**Passage**.
* * * * * * * * *

Speaking with Obama during his weekly address, the hip-hop artist opened up about his own experience with drug abuse.
President Obama and Macklemore.
President Obama and Macklemore.whitehouse.gov

Grammy-winning rapper Macklemore joined President Barack Obama on Saturday for a candid conversation about addiction, days after the House of Representatives passed several bills to combat opioid abuse.

Speaking with Obama during his weekly address, the hip-hop artist opened up about his own experience with drug abuse.

President Obama and Macklemore.
President Obama and Macklemore.whitehouse.gov

"I’m here with President Obama because I take this personally," he said, according to prepared remarks from the weekly address transcript. "I abused prescription drugs and battled addiction. If I hadn’t gotten the help I needed when I needed it, I might not be here today."

Deaths from drug overdoses have tripled since 2000, and now take more lives every year than traffic accidents, according to the White House.

The issue has come to the forefront again with the death last month of music legend Prince, who was reportedly being treated for an addiction to painkillers before he collapsed at his Minnesota estate. A lawyer for the doctor who was supposed to meet with Prince before he died said the doctor's son had brought buprenorphine to the home, used to help opioid addicts withdraw from painkillers.

An autopsy was performed on Prince, but a cause of death has not been released.

Obama said during his address that often, drug overdoses are from legal drugs prescribed by a doctor.

"So addiction doesn’t always start in some dark alley — it often starts in a medicine cabinet," he added.

Macklemore, 32, whose real name is Ben Haggerty and who is best known for his 2013 collaboration, "Thrift Shop," with producer Ryan Lewis, said a friend of his died at age 21 after overdosing on painkillers.

* * * * * * * * *

**Supplied information**.
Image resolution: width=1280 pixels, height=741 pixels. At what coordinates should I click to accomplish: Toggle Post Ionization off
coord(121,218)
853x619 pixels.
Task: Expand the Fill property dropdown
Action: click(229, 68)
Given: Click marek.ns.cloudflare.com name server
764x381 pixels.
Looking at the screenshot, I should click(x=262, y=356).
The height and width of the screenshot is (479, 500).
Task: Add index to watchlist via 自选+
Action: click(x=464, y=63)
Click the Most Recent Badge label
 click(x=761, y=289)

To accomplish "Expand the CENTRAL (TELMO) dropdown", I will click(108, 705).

* * * * * * * * *

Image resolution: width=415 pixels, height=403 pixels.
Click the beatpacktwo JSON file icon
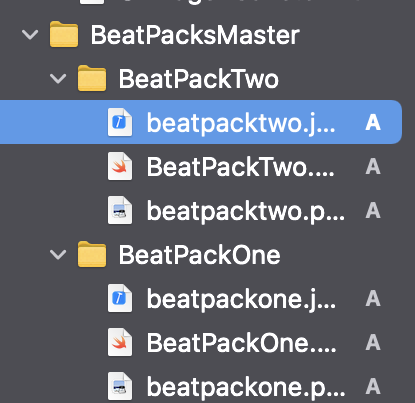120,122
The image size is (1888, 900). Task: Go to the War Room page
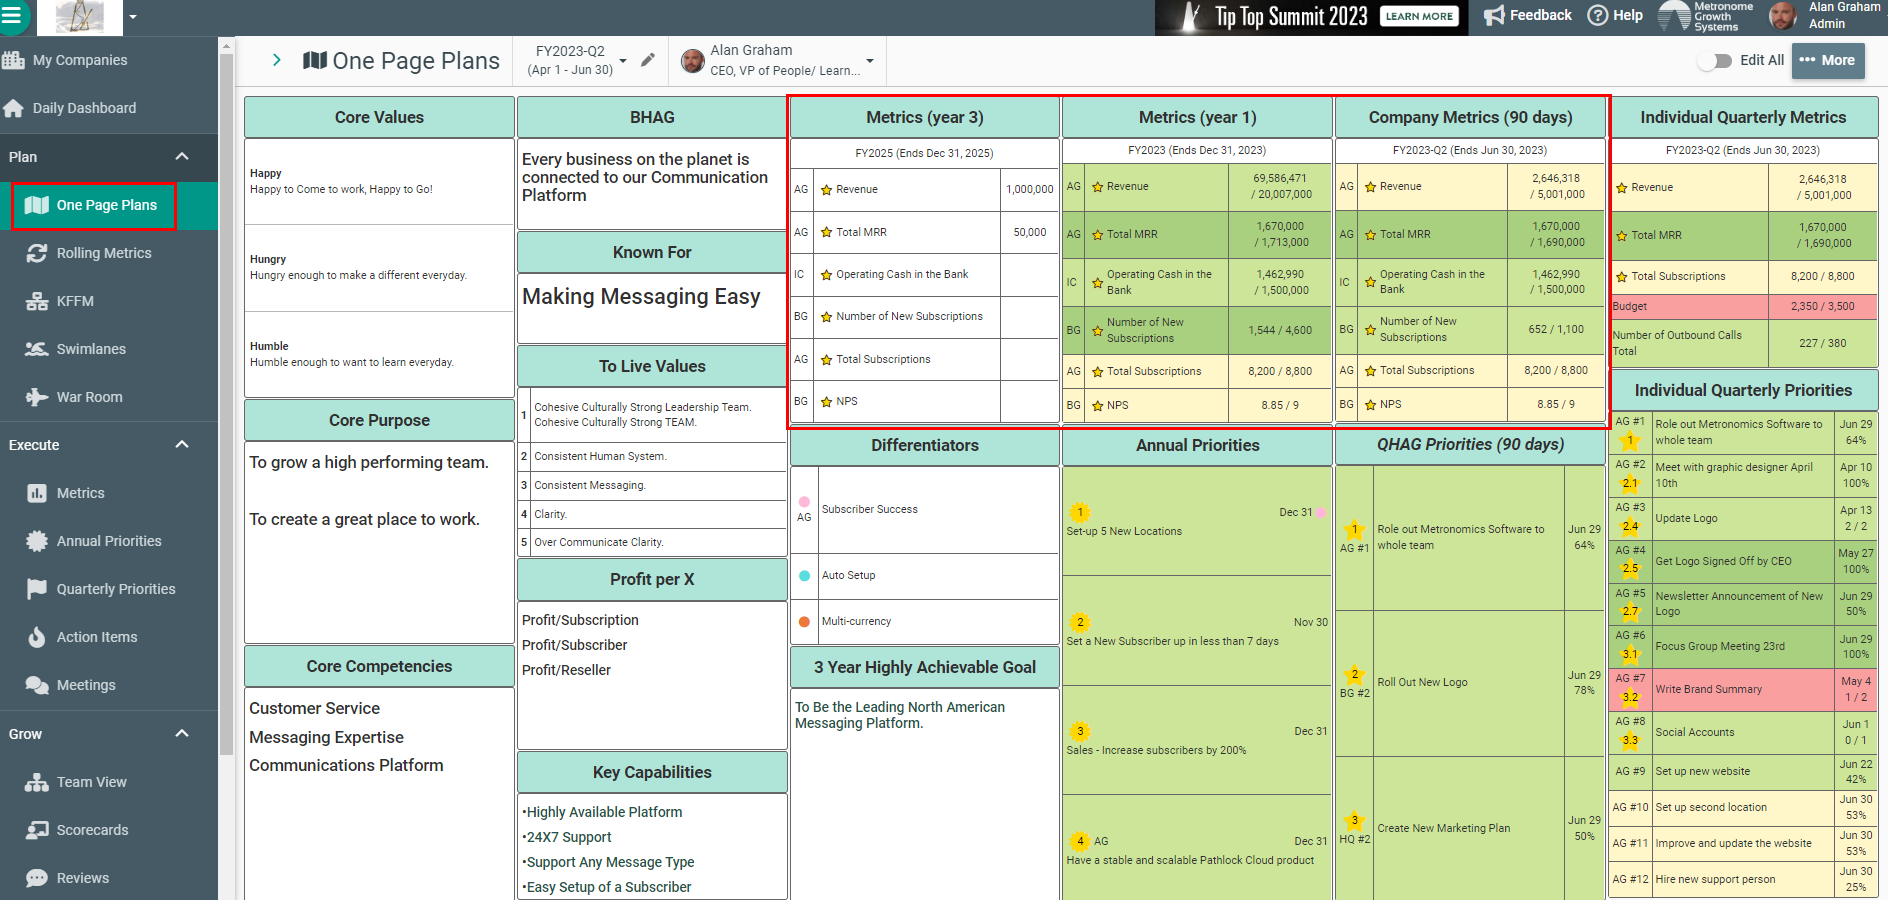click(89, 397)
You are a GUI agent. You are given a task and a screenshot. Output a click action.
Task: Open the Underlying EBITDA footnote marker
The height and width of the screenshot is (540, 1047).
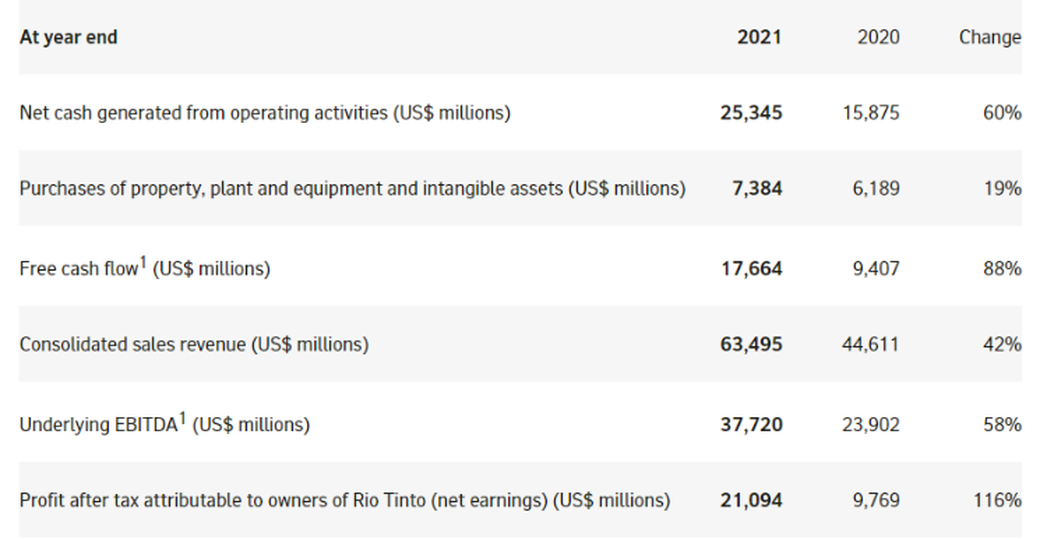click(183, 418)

* * * * * * * * *

**Questions to answer**.
1: According to the article about Macklemore and President Obama, how have deaths from drug overdoses changed since 2000?
2: Render this sentence from the article about Macklemore and President Obama in Spanish: "An autopsy was performed on Prince, but a cause of death has not been released."

**Solved tasks**.
1: They have tripled.

2: Se le practicó una autopsia a Prince, pero no se ha dado a conocer la causa de la muerte.